The Correct Answer and Explanation is:
Correct Answer: (y – 7i)(y + 7i)
Explanation:
The task is to factor the expression y² + 49 over the set of complex numbers. This expression is a specific type known as a “sum of squares”. While a sum of squares cannot be factored using only real numbers, it can be factored using complex numbers by applying the “difference of squares” formula.
The difference of squares formula is a² – b² = (a – b)(a + b). Our goal is to manipulate y² + 49 so it fits this pattern. To achieve this, we introduce the imaginary unit, i, which is defined by the fundamental property i² = -1. This property allows us to convert a positive term into a negative one.

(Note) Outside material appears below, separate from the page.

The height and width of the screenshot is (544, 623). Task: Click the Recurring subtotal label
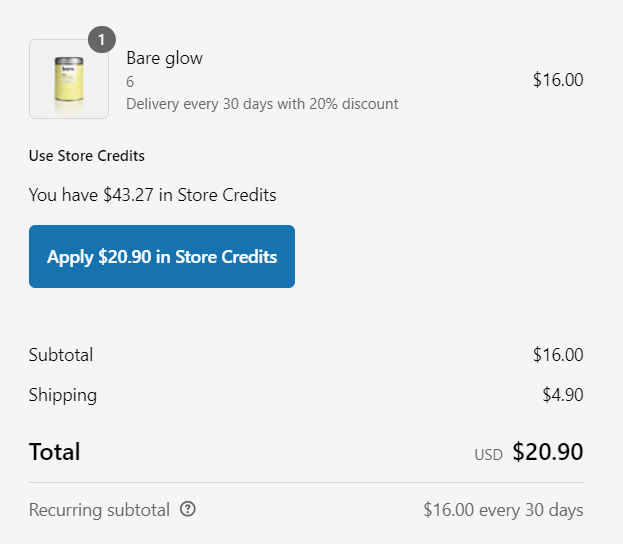pos(99,510)
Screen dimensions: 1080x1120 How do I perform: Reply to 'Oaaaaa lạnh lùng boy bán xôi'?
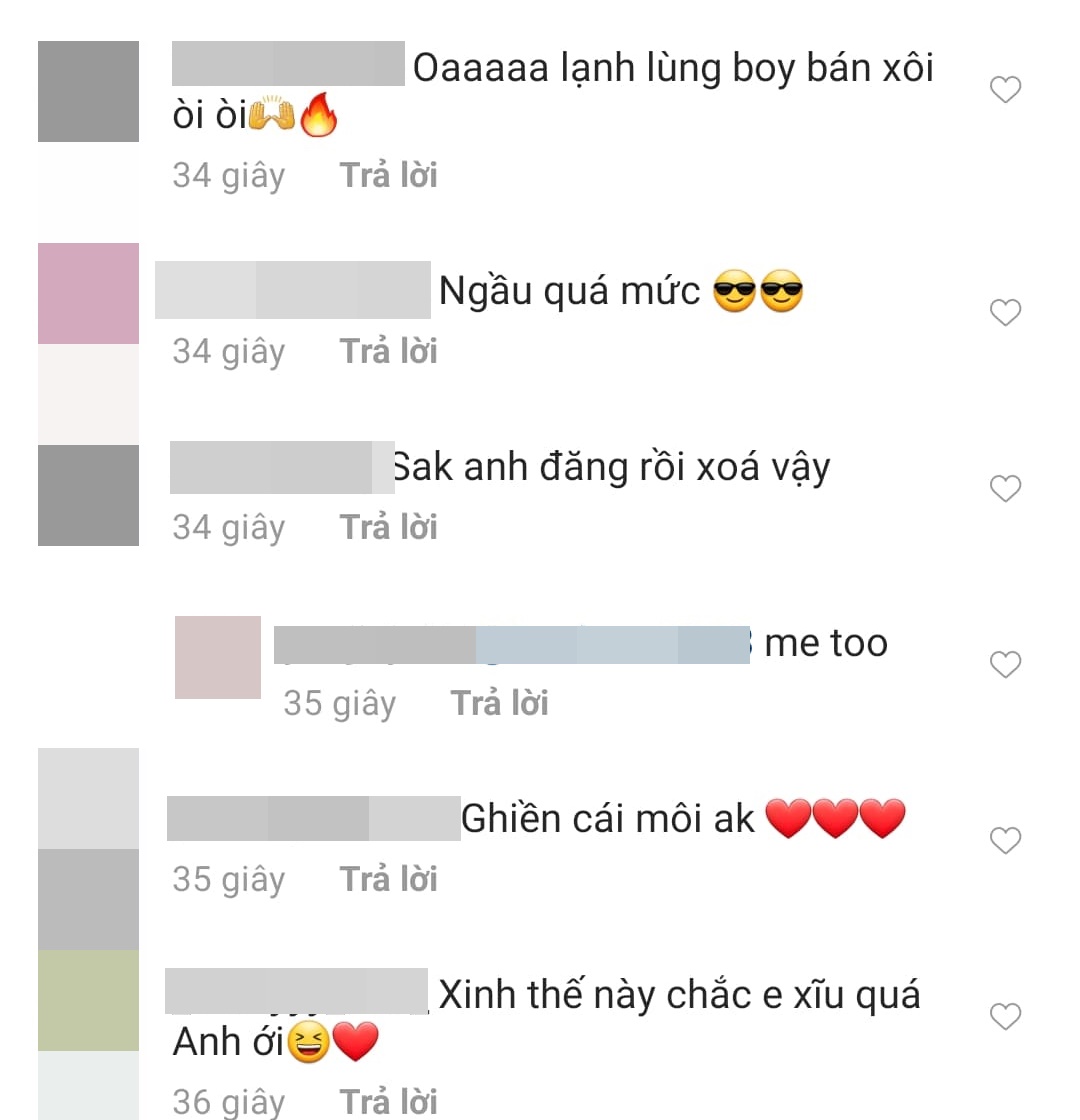click(388, 176)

First, we can rewrite the expression y² + 49 as a subtraction:
y² + 49 = y² – (-49)
Next, we need to find a term that, when squared, equals -49. Using the imaginary unit i, we can express -49 as the square of 7i:
(7i)² = 7² * i² = 49 * (-1) = -49
Now we can substitute (7i)² back into our expression:
y² – (-49) = y² – (7i)²
This expression is now in the form of a difference of squares, a² – b², where a = y and b = 7i. We can apply the factoring formula (a – b)(a + b):
y² – (7i)² = (y – 7i)(y + 7i)
Therefore, the expression y² + 49 factored over the complex numbers is (y – 7i)(y + 7i). We can verify this by multiplying the factors, which results in y² + 7iy – 7iy – 49i², simplifying to y² + 49.